* Work to complete
Copy exactly the stretch of data below from the line with "This screenshot has width=2408, height=1520." through the line with "Given: Open the Iframe tab", including both of those lines.

==== Information given

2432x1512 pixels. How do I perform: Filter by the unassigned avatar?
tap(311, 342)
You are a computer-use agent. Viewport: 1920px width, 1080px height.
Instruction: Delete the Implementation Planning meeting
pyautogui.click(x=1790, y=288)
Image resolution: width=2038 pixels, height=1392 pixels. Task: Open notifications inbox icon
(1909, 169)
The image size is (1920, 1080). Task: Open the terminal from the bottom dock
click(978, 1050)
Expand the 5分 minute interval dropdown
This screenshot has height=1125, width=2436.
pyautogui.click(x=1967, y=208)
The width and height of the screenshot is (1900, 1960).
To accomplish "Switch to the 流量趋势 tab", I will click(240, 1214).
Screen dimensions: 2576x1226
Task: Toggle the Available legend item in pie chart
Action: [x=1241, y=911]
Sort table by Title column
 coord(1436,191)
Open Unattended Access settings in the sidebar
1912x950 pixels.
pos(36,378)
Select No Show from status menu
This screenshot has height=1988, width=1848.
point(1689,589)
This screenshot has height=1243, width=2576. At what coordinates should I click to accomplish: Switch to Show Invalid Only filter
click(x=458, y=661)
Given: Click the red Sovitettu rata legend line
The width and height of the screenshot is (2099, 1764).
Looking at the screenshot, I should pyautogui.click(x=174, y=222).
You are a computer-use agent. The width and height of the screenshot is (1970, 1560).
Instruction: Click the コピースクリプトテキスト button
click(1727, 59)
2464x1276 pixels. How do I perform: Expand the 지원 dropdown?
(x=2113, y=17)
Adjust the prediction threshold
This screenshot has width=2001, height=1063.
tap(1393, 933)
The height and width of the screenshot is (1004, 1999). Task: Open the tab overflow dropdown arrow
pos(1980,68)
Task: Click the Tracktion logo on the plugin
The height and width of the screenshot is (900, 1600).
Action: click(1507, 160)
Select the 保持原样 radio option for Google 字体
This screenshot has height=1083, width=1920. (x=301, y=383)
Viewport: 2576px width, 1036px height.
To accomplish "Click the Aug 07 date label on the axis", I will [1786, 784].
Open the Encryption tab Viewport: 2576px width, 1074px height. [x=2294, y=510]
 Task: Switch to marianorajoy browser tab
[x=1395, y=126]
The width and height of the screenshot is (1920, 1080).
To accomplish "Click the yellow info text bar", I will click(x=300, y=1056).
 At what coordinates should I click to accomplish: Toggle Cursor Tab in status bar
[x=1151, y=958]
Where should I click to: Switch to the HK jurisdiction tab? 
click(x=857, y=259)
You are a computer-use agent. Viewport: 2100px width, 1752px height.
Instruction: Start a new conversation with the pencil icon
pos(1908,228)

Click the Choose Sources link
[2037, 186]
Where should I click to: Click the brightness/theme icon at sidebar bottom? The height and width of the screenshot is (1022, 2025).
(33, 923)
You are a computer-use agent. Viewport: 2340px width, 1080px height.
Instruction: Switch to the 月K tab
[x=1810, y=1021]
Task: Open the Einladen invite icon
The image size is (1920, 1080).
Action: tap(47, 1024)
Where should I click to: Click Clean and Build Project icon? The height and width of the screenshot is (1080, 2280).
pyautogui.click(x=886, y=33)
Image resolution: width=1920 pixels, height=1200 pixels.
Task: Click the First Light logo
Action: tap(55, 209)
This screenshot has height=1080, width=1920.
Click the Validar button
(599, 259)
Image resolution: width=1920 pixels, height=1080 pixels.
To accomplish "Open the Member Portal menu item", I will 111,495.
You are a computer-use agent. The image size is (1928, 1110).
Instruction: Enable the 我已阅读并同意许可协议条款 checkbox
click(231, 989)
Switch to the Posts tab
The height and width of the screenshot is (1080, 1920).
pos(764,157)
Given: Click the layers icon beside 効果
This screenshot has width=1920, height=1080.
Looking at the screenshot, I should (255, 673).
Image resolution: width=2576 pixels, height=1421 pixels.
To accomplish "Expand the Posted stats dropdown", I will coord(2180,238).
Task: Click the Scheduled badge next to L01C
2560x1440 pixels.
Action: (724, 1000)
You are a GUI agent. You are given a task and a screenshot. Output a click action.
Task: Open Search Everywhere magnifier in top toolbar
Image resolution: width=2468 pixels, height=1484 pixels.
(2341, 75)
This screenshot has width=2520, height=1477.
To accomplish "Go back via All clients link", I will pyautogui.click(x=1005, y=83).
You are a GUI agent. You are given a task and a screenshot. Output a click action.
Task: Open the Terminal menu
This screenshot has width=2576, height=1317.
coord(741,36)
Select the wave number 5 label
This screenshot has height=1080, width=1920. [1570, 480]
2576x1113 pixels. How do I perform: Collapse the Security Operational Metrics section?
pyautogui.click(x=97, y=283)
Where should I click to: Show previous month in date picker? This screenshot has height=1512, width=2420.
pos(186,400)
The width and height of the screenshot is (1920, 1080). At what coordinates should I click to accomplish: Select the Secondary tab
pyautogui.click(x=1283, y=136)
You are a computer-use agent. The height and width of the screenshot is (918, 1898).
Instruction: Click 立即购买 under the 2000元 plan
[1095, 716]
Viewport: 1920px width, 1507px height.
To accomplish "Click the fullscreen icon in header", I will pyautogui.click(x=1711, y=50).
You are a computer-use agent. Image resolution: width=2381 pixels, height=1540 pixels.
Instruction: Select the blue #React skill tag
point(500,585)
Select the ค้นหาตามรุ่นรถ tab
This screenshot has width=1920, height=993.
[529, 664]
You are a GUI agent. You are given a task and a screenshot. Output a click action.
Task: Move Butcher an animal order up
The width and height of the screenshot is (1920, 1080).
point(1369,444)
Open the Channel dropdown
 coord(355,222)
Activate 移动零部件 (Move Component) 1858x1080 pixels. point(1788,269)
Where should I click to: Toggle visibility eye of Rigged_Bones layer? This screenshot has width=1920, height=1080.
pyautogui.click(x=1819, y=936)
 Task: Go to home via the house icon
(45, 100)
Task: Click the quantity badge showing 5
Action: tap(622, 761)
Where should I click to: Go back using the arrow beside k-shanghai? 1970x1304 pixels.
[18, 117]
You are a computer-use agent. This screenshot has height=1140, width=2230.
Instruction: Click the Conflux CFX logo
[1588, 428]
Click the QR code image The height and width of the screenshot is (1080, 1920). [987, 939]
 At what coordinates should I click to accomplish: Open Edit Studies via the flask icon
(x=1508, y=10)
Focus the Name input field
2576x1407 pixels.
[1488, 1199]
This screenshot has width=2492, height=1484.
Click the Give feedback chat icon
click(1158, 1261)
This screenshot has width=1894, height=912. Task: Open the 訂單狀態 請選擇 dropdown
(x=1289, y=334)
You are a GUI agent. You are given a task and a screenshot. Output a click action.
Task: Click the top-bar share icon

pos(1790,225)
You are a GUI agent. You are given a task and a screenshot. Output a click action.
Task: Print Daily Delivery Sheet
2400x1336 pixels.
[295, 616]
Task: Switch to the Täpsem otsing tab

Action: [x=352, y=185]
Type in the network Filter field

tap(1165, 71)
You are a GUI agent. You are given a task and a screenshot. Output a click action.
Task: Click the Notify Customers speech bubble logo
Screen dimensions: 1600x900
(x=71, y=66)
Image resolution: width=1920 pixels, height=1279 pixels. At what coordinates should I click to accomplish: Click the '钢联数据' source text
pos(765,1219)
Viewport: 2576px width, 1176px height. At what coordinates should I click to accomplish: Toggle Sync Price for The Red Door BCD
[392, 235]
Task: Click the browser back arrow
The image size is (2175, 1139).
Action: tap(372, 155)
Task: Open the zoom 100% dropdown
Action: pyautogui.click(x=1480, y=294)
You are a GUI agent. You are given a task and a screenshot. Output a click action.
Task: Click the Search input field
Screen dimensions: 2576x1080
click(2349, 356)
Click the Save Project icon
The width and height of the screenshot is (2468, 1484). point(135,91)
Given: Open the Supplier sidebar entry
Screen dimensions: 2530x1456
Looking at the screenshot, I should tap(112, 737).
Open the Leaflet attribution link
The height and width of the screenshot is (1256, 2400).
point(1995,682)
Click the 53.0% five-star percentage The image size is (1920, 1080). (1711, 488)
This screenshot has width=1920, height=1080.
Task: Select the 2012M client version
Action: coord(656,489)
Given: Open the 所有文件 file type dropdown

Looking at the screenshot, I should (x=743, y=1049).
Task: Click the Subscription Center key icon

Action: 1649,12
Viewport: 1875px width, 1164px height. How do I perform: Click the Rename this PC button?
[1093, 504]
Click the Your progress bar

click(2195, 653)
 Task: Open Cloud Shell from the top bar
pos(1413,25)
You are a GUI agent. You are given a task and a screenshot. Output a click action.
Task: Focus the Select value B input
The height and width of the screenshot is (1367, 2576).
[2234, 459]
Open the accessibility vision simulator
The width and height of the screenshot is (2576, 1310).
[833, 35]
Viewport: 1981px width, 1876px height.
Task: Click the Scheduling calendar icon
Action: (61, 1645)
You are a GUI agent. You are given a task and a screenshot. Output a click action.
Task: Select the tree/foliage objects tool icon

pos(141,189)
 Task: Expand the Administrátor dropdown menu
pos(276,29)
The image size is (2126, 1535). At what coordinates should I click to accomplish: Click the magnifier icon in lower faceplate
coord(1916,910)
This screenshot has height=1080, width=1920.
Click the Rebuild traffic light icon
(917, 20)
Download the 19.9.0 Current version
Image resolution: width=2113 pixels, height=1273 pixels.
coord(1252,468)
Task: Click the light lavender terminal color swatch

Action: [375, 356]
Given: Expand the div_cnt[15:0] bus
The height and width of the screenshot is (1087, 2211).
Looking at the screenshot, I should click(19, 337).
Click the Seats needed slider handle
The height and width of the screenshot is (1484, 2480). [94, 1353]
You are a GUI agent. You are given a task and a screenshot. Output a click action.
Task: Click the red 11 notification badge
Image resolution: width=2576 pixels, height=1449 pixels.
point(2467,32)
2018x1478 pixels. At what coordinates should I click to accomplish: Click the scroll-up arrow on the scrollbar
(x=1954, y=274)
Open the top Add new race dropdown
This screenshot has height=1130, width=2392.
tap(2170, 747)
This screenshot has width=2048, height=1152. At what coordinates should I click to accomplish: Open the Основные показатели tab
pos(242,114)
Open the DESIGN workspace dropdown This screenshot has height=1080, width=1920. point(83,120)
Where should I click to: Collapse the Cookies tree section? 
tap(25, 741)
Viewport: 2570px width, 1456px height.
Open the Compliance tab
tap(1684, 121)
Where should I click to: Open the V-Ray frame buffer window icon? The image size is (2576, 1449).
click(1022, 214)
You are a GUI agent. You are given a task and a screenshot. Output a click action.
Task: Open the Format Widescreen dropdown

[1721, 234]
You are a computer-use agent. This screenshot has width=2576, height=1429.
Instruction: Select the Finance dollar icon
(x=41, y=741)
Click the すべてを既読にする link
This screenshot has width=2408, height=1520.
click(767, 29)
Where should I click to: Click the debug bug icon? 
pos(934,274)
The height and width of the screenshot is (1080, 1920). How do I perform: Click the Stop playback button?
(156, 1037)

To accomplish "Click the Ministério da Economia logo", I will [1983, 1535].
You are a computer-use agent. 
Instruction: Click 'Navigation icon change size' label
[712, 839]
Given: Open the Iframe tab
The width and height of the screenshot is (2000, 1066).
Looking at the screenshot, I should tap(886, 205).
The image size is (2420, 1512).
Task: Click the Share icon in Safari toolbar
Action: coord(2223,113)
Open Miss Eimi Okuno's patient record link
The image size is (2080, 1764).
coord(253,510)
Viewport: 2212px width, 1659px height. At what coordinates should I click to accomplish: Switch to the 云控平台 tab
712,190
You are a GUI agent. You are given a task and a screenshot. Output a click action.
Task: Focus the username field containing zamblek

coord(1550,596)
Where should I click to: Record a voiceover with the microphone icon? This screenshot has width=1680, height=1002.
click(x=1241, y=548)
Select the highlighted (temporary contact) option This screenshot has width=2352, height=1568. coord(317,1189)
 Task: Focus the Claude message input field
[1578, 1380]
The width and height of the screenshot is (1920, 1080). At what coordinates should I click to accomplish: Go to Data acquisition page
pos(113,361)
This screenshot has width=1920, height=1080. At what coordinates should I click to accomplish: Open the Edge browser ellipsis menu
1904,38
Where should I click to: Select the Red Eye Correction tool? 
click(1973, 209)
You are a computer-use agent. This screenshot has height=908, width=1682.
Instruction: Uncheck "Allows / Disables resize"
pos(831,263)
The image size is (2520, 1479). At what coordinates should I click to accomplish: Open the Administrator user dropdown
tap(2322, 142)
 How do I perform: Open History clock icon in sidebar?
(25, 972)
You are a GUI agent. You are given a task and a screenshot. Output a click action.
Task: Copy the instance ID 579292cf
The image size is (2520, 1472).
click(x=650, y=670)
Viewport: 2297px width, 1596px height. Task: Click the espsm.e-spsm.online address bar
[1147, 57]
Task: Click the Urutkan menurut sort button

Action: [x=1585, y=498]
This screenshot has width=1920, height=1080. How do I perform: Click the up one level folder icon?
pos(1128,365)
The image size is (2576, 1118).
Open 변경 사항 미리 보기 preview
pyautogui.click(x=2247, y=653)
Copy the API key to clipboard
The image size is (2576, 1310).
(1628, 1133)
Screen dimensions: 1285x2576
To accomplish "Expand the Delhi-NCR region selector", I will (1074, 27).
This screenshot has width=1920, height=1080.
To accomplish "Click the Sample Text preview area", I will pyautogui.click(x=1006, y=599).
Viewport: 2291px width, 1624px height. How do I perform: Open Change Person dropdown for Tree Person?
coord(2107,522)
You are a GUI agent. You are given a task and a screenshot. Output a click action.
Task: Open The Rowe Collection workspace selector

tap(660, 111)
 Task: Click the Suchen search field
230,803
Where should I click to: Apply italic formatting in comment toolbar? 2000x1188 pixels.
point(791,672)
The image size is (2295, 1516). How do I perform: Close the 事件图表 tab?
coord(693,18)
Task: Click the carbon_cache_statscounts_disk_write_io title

========

* Result
This screenshot has width=2408, height=1520.
click(767, 29)
Where should I click to: Click the debug bug icon? 
pos(934,274)
The height and width of the screenshot is (1080, 1920). How do I perform: Click the Stop playback button?
(156, 1037)

To accomplish "Click the Ministério da Economia logo", I will [1983, 1535].
You are a computer-use agent. 
Instruction: Click 'Navigation icon change size' label
[712, 839]
Given: Open the Iframe tab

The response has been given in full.